Francesca Tinelli, MS

Chan SJ, Esposito E, Hayakawa K, Mandaville E, Smith RAA, Guo S, Niu W, Wong PT-H, Cool SM, Lo EH, Nurcombe V. Vascular Endothelial Growth Factor 165-Binding Heparan Sulfate Promotes Functional Recovery From Cerebral Ischemia. Stroke. 2020;51:2844–2853.

Vascular endothelial growth factor-165 (VEGF165) is a member of the VEGF family that potently sustains angiogenesis and neurogenesis by stimulating proliferation and migration of endothelial and neural progenitor cells (NPC). Both processes are critical for the post-stroke recovery because they should restore the correct blood flow and supply oxygen and nutrients, enhancing brain functionality. Conversely, VEGF165 also regulates vascular permeability and increases blood-brain barrier (BBB) permeability, thus amplifying brain edema and neuroinflammation. Because of its powerful therapeutic potential, VEGF165 has been proposed as a treatment for improving stroke recovery.

Heparan sulfate (HS) proteoglycans are glycoproteins involved in several processes, such as cell adhesion and motility, signaling, transport, endocytosis, lysosomal degradation, cytoskeletal organization and basement membrane organization. They play an important role in angiogenesis, regulating VEGF receptor (VEGF-R) activation rates. The HS7 variant, thanks to the high affinity for VEGF165, stabilizes it in the extracellular matrix and thus safely enhances the effects of locally produced VEGF after stroke.

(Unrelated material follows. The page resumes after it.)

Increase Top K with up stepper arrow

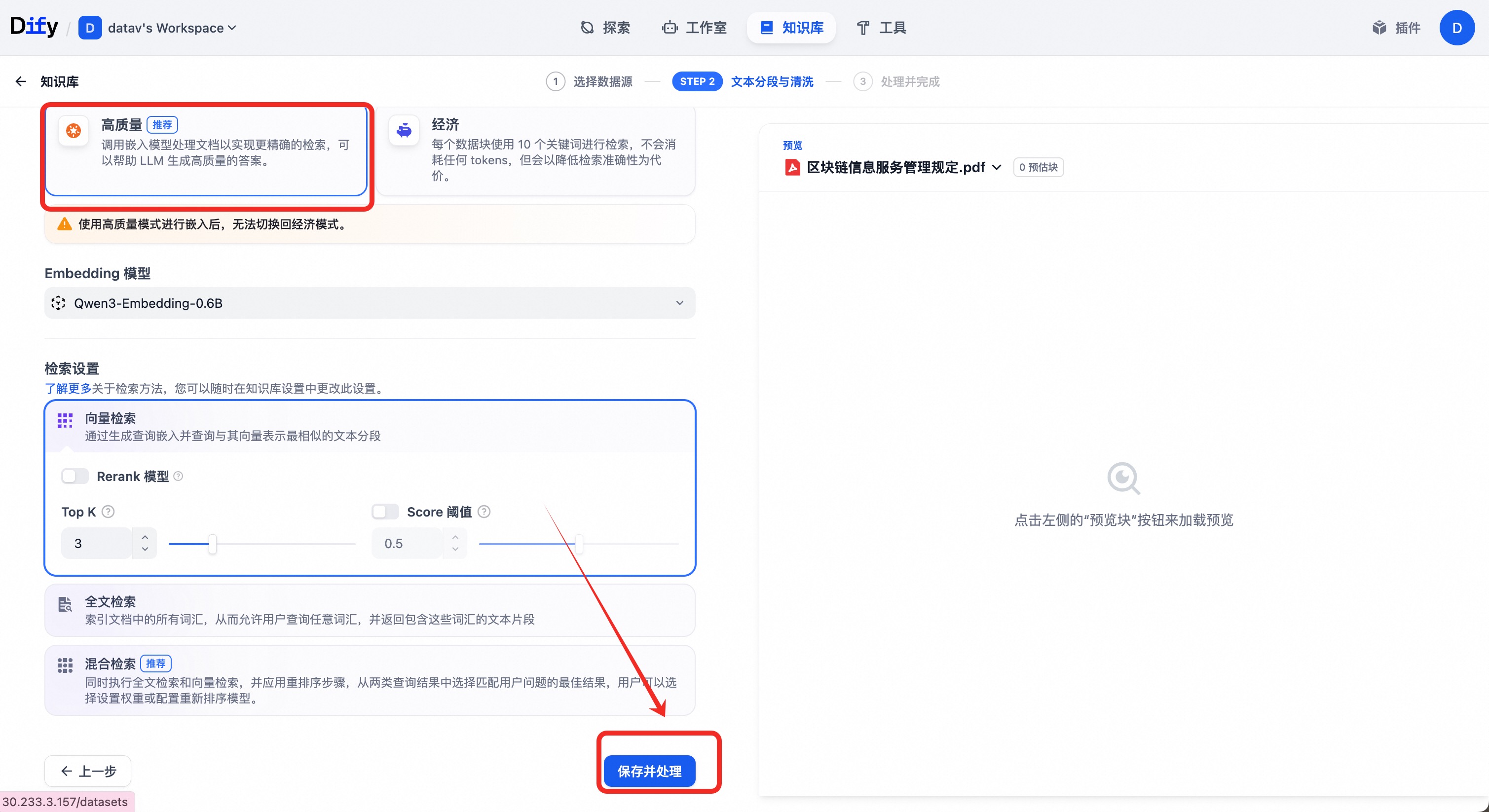145,537
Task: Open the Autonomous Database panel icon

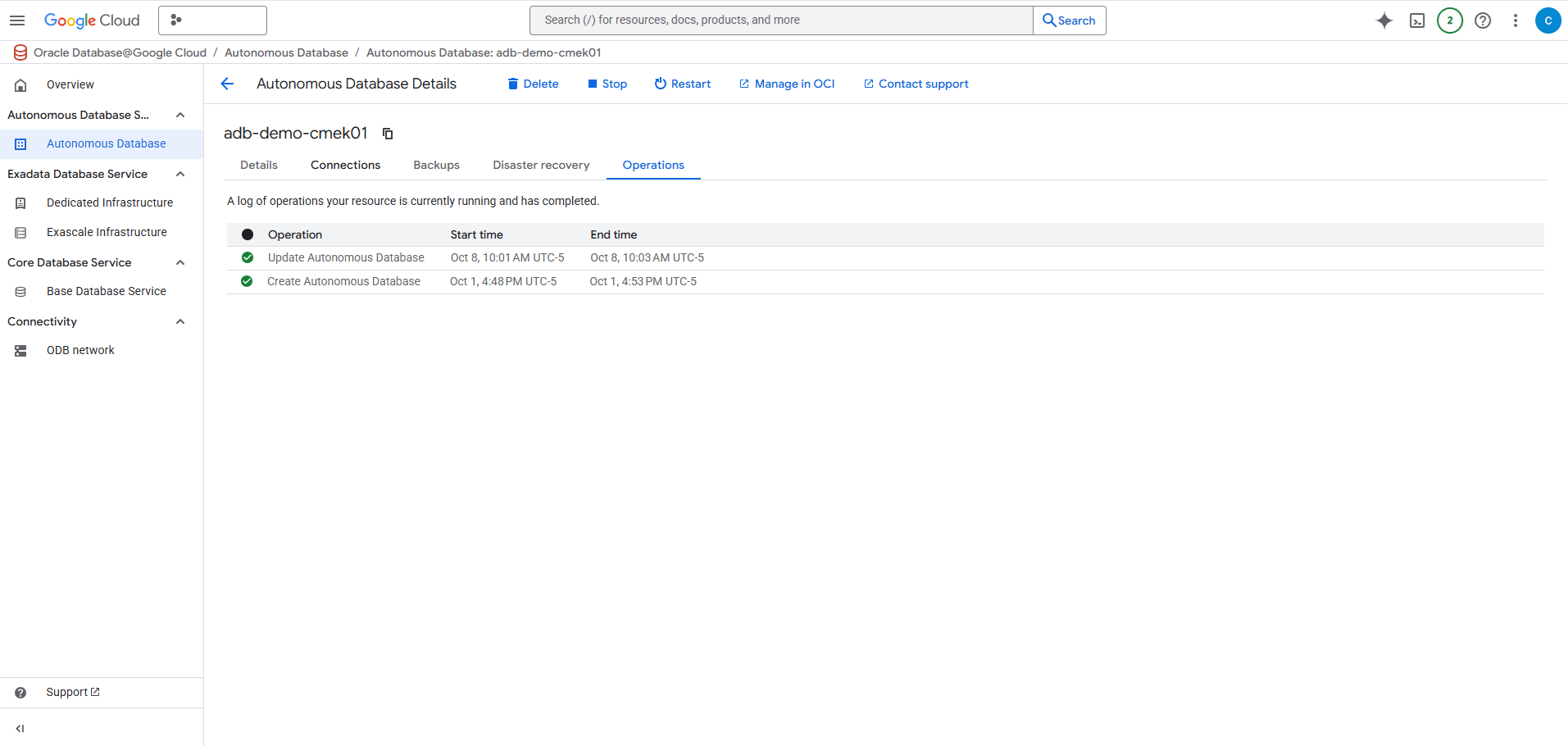Action: [19, 143]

The article by Chan et al. evaluated the potential in vitro angiogenic and neurogenic effects of HS7 in rat brain endothelial cell line 4 (RBE4) and NPC. Male Sprague-Dawley rats were also subjected to 100 minutes of transient focal cerebral ischemia and treated, after 4 days, with either Phosphate Buffered Saline (PBS) or HS7. Infarct volume, behavioral sequelae, markers of angiogenesis and neural stem cell proliferation were assessed one week later. The authors concluded that VEGF-HS7 binding: (i) significantly enhances the proliferation of both RBE4  and NPC, through the VEGF-R2 pathway; (ii) increases the capability of tube formation of RBE4 cells; and (iii) promotes the differentiation of NPC toward neurons. In the rat model, they demonstrated that the HS7, injected in the peri-infarct region close to VEGF-A, improves neurological outcome, preserving infarct size and vascular permeability, without blood brain barrier damage. Moreover, HS7 variant improves angiogenesis and neurogenesis in vivo, as demonstrated by the increase in collagen IV/Ki67 and nestin/Ki67.

In conclusion, HS7 promotes angiogenesis and neurogenesis induced by local endogenous VEGF165, preventing neuroinflammation and blood brain barrier alterations found also in comorbidities of stroke (i.e., hypertension, diabetes mellitus and hyperlipidemia). For these reasons, although further studies are necessary to validate these phenomenological findings, HS7 could represent a valid therapeutic option for enhancing recovery after a stroke.